Weird GPOs - Netlogon_AvoidPdcOnWan

I had previously written about the differences between account lockouts vs account being disabled in AD, and briefly mentioned that the LastBadPasswordAttempt is not replicated between domain controllers, and that replication for other attributes isn’t as quick as one would think.

Coincidentally, you may have noticed sometimes when you use the wrong password when logging into a domain joined host on a remote network, it can take a long time for a fat-fingered/wrong password to prompt you with the dreaded ‘invalid username/password’ prompt, which sometimes can seemingly take forever. This is due to how bad passwords are checked, and is a feature designed to allow password changes that haven’t propogated to remote sites, to still be useable.

The LastBadPasswordAttempt will always be synchronised with the domain controller that happens to be the Primary Domain Controller Emulator, but when this is not available the domain controller handling the request will usually take a while to report a failed login to the user.

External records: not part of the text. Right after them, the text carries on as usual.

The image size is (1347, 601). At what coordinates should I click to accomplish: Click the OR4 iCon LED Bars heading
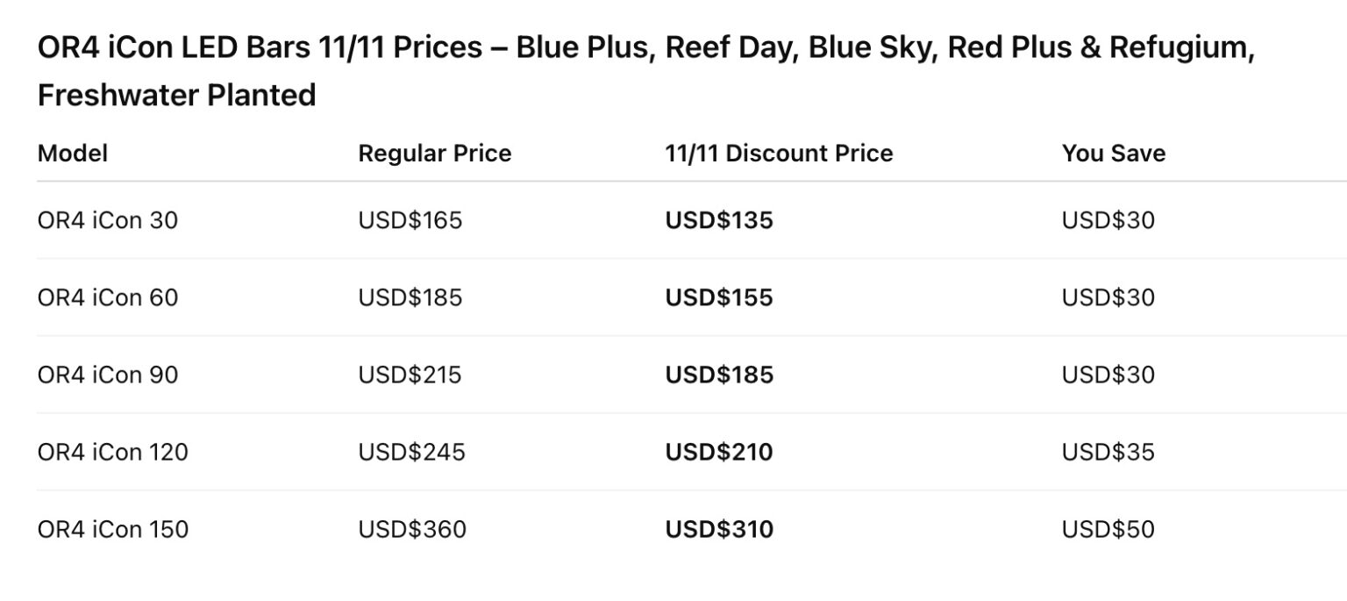[645, 70]
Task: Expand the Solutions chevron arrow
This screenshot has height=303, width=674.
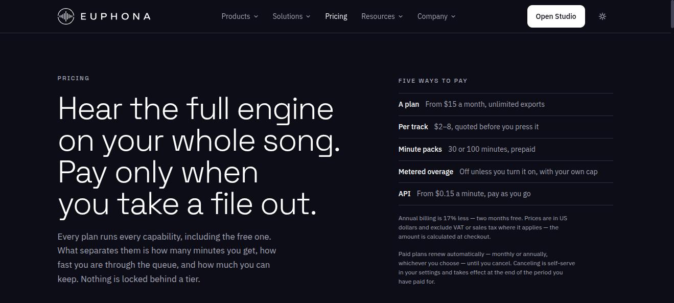Action: click(308, 16)
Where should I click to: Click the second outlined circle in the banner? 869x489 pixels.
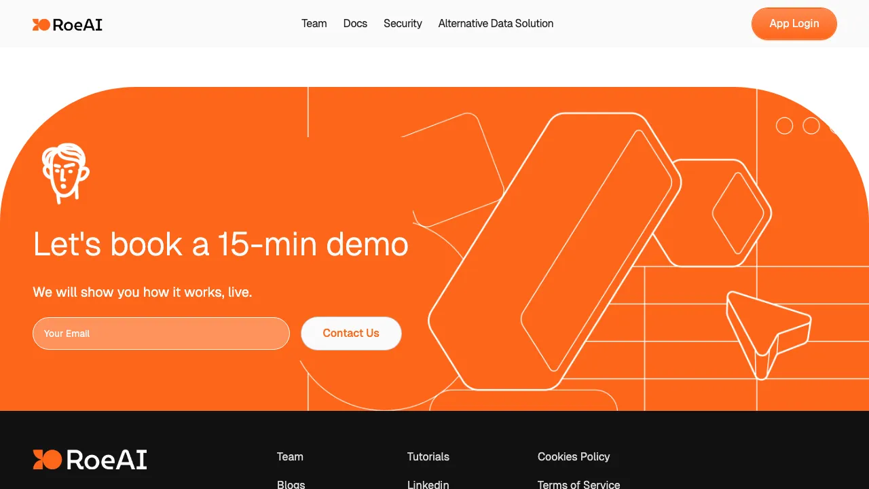[x=811, y=126]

But when the PDCe is not available, what happens? This could be a result of either a network outage, the PDCe host going down, or configuration.

There is a group policy setting which can turn this off called Netlogon_AvoidPdcOnWan, but it’s unclear how useful that would be from a security perspective; i.e. Does the LastBadPasswordAttempt counter no longer increment on the PDCe for example, allowing an attacker to just try against every domain controller?

In the case of things like OWA, or knowing a targets branch offices are internet reachable, this could lead to some curious circumstances, such as being able to spray passwords and ignore password policies, as long as you don’t lock out an account on any individual domain controller.

Given this is referenced as a recommendation for minimising WAN traffic, this might be more prevelent than one would think.

Food for thought.